# Problem details
Reproduce the lines of the material beginning with the line that contains "Where should I click to: Switch" and continuing through the line that contains "point(382,260)", with both of those lines included.

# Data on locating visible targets
---+---
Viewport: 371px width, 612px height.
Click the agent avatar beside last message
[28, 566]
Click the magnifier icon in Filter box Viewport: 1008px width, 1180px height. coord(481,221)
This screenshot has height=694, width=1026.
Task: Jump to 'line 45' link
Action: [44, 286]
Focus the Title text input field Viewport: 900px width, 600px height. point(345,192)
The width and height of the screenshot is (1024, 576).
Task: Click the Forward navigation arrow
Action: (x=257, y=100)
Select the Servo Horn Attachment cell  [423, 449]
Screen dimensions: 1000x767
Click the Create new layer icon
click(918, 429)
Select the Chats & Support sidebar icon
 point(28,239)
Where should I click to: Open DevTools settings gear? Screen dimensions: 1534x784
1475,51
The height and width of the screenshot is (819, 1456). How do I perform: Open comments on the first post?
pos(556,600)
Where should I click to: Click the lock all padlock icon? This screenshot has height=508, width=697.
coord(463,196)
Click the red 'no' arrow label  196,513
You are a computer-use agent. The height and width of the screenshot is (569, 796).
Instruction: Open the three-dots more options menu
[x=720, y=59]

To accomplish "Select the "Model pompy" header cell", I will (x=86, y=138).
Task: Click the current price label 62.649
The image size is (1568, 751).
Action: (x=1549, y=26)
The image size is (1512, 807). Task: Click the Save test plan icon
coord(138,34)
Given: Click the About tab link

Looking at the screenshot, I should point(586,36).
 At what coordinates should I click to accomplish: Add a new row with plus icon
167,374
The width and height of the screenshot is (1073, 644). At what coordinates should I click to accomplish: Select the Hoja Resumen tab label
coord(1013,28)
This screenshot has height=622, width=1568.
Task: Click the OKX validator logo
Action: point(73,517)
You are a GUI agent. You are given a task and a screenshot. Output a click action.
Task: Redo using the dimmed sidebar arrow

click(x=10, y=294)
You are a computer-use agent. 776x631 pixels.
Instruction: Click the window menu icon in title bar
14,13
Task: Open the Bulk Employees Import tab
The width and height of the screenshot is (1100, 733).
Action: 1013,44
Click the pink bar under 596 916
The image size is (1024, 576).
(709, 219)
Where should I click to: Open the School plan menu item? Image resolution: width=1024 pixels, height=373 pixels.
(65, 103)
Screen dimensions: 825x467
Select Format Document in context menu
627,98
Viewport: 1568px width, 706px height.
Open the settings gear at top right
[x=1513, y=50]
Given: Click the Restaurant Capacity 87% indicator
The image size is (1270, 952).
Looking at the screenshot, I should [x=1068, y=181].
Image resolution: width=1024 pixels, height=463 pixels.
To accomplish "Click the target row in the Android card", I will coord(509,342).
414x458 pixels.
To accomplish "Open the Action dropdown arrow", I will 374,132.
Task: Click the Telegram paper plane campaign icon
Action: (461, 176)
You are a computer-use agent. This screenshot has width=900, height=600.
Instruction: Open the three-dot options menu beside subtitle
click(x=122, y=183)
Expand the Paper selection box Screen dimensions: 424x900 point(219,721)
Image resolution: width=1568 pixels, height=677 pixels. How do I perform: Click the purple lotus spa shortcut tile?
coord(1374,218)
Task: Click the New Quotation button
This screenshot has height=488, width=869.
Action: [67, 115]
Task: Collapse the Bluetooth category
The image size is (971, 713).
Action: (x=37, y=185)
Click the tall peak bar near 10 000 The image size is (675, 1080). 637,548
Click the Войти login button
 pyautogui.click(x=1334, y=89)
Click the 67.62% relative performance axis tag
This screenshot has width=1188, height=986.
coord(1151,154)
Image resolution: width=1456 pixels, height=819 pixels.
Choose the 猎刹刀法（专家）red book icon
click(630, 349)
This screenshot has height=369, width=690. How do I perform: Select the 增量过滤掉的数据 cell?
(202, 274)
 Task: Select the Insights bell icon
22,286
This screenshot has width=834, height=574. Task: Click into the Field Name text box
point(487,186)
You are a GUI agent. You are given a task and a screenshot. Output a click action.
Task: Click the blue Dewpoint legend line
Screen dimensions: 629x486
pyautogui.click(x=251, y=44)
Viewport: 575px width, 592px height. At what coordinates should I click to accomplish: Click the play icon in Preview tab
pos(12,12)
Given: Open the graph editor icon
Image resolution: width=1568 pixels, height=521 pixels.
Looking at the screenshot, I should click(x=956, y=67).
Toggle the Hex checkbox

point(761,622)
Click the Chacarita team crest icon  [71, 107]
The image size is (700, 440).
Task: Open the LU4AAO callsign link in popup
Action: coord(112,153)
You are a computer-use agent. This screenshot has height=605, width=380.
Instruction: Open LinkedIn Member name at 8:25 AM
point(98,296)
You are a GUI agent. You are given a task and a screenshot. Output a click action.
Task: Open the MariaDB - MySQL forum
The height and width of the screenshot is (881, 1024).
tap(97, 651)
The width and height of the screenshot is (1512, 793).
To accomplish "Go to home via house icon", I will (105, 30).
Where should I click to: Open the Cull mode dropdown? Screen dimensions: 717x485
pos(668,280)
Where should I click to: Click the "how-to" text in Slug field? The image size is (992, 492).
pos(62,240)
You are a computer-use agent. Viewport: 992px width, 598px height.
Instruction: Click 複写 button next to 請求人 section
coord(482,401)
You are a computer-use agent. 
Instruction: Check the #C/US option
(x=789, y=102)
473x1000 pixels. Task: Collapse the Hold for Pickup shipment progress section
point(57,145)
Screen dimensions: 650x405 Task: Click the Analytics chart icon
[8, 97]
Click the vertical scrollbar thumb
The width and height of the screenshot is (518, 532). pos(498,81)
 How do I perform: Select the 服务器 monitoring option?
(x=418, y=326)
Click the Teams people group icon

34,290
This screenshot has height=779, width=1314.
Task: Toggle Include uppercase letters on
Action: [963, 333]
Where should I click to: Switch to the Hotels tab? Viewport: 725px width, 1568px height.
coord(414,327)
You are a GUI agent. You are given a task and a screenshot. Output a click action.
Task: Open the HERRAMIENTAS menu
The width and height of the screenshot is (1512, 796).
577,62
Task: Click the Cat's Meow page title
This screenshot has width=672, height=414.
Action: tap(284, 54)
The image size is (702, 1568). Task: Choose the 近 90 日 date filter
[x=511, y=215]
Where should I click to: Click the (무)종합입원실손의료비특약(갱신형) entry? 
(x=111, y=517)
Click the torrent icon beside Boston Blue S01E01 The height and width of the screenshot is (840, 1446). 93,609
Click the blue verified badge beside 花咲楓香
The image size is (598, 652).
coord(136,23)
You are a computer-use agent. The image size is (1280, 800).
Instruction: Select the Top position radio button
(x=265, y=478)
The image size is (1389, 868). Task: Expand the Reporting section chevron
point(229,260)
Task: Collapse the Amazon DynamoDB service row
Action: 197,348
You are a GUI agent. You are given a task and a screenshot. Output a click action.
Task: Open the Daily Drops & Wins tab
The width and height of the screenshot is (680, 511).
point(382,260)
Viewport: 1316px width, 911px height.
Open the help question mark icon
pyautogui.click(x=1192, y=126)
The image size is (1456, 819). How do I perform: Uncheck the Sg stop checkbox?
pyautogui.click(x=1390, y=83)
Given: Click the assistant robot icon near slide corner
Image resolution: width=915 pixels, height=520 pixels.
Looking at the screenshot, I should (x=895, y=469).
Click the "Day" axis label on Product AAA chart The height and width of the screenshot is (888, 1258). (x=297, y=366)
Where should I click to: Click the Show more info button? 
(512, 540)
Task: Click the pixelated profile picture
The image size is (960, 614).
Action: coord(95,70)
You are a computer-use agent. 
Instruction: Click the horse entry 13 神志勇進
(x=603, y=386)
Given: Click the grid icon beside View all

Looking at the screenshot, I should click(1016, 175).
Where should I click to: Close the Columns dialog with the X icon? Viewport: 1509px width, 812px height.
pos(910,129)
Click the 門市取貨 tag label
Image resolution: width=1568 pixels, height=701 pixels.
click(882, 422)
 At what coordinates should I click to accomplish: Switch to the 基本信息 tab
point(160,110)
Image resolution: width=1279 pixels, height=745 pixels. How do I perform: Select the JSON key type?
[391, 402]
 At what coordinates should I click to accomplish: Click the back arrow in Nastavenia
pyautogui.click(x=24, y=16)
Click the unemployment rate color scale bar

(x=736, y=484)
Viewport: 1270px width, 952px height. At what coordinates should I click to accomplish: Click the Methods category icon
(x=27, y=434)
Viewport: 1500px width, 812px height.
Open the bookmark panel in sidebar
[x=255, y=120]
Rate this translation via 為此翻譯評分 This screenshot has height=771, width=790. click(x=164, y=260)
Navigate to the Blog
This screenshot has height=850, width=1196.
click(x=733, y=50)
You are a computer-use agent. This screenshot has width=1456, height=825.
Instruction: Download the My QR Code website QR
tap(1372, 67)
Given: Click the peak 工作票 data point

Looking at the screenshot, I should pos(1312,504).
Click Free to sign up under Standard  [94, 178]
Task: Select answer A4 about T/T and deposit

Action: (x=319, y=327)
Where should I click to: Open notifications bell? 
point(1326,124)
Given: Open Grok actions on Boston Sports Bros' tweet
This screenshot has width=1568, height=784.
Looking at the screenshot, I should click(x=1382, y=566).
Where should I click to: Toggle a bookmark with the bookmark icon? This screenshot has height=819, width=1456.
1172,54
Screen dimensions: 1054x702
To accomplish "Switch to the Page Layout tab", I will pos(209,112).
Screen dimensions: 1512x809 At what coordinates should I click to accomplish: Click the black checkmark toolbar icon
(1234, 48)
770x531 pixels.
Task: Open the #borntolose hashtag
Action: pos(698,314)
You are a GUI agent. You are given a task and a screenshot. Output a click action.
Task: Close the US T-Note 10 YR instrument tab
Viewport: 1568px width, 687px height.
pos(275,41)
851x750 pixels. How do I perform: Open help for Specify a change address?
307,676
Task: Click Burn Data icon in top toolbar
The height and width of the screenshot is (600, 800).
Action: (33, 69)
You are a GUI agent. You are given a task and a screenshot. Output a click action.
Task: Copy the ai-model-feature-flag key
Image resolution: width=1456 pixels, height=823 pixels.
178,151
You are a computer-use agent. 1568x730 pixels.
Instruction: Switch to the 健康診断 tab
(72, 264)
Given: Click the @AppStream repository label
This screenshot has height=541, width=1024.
---+---
# Completed task
Where should I click to: Switch to the Hotels tab? Viewport: 725px width, 1568px height.
coord(414,327)
You are a GUI agent. You are given a task and a screenshot. Output a click action.
Task: Open the HERRAMIENTAS menu
The width and height of the screenshot is (1512, 796).
577,62
Task: Click the Cat's Meow page title
This screenshot has width=672, height=414.
Action: tap(284, 54)
The image size is (702, 1568). Task: Choose the 近 90 日 date filter
[x=511, y=215]
Where should I click to: Click the (무)종합입원실손의료비특약(갱신형) entry? 
(x=111, y=517)
Click the torrent icon beside Boston Blue S01E01 The height and width of the screenshot is (840, 1446). 93,609
Click the blue verified badge beside 花咲楓香
The image size is (598, 652).
coord(136,23)
You are a computer-use agent. The image size is (1280, 800).
Instruction: Select the Top position radio button
(x=265, y=478)
The image size is (1389, 868). Task: Expand the Reporting section chevron
point(229,260)
Task: Collapse the Amazon DynamoDB service row
Action: 197,348
You are a GUI agent. You are given a task and a screenshot. Output a click action.
Task: Open the Daily Drops & Wins tab
The width and height of the screenshot is (680, 511).
point(382,260)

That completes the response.